(Consigne A)
Recopiez fidèlement le passage de l'extrait sur la décarbonation des bâtiments allant de « Le Monde de l’Énergie —L’OID » à « rapport à 2021 ? ».

(Extrait source)

━━━━━━━━━━━━━━━━━━━━━━━━━━━━━━

Le Monde de l’Énergie ouvre ses colonnes à Sabine Brunel, directrice adjointe de l’Observatoire pour un Immobilier Durable (OID), pour évoquer avec elle la décarbonation des bâtiments en France.

Le Monde de l’Énergie —L’OID a publié, en janvier 2023, l’édition 2022 de son baromètre de la décarbonation des bâtiments. Quels sont les principales évolutions par rapport à 2021 ?

Sabine Brunel —Comme chaque année, notre Baromètre de la Performance Energétique et Environnementale revient sur les évolutions du secteur du bâtiment en termes de consommations énergétiques, d’émissions de gaz à effet de serre (GES) et d’autres indicateurs, selon différentes typologies d’actifs.

━━━━━━━━━━━━━━━━━━━━━━━━━━━━━━

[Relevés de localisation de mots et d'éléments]
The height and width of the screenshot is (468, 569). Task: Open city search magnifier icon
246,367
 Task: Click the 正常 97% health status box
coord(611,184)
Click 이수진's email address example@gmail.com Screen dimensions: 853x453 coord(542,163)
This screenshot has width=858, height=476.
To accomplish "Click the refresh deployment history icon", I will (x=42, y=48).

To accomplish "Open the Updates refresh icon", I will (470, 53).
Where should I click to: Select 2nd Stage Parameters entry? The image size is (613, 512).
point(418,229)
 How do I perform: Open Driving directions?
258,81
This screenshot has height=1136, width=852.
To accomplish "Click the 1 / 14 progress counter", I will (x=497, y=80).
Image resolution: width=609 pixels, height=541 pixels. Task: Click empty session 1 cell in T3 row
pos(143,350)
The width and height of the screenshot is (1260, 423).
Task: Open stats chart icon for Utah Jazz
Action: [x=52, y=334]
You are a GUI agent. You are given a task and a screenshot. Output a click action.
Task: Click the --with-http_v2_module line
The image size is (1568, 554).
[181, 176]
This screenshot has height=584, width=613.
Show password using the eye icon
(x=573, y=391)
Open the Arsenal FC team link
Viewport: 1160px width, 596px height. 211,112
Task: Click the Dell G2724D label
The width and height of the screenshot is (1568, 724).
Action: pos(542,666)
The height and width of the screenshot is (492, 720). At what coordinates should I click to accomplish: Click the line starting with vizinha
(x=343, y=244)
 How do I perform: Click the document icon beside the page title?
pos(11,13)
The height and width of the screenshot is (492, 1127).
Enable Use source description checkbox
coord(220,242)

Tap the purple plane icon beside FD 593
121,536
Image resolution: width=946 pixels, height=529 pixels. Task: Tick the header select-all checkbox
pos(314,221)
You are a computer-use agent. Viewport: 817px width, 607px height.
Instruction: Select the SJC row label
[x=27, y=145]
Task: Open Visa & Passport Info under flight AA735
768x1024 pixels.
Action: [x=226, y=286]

━━━━━━━━━━━━━━━━━━━━━━━━━━━━━━

(Consigne B)
Reprenez les lignes de la liste allant de celle qui contient « You are a computer-use » jusqu'à la fin de la liste, en remplaçant « Select » par « Choose » sans rien modifier d'autre.

(Réponse rédigée A)
Le Monde de l’Énergie —L’OID a publié, en janvier 2023, l’édition 2022 de son baromètre de la décarbonation des bâtiments. Quels sont les principales évolutions par rapport à 2021 ?

(Réponse rédigée B)
You are a computer-use agent. Viewport: 817px width, 607px height.
Instruction: Choose the SJC row label
[x=27, y=145]
Task: Open Visa & Passport Info under flight AA735
768x1024 pixels.
Action: [x=226, y=286]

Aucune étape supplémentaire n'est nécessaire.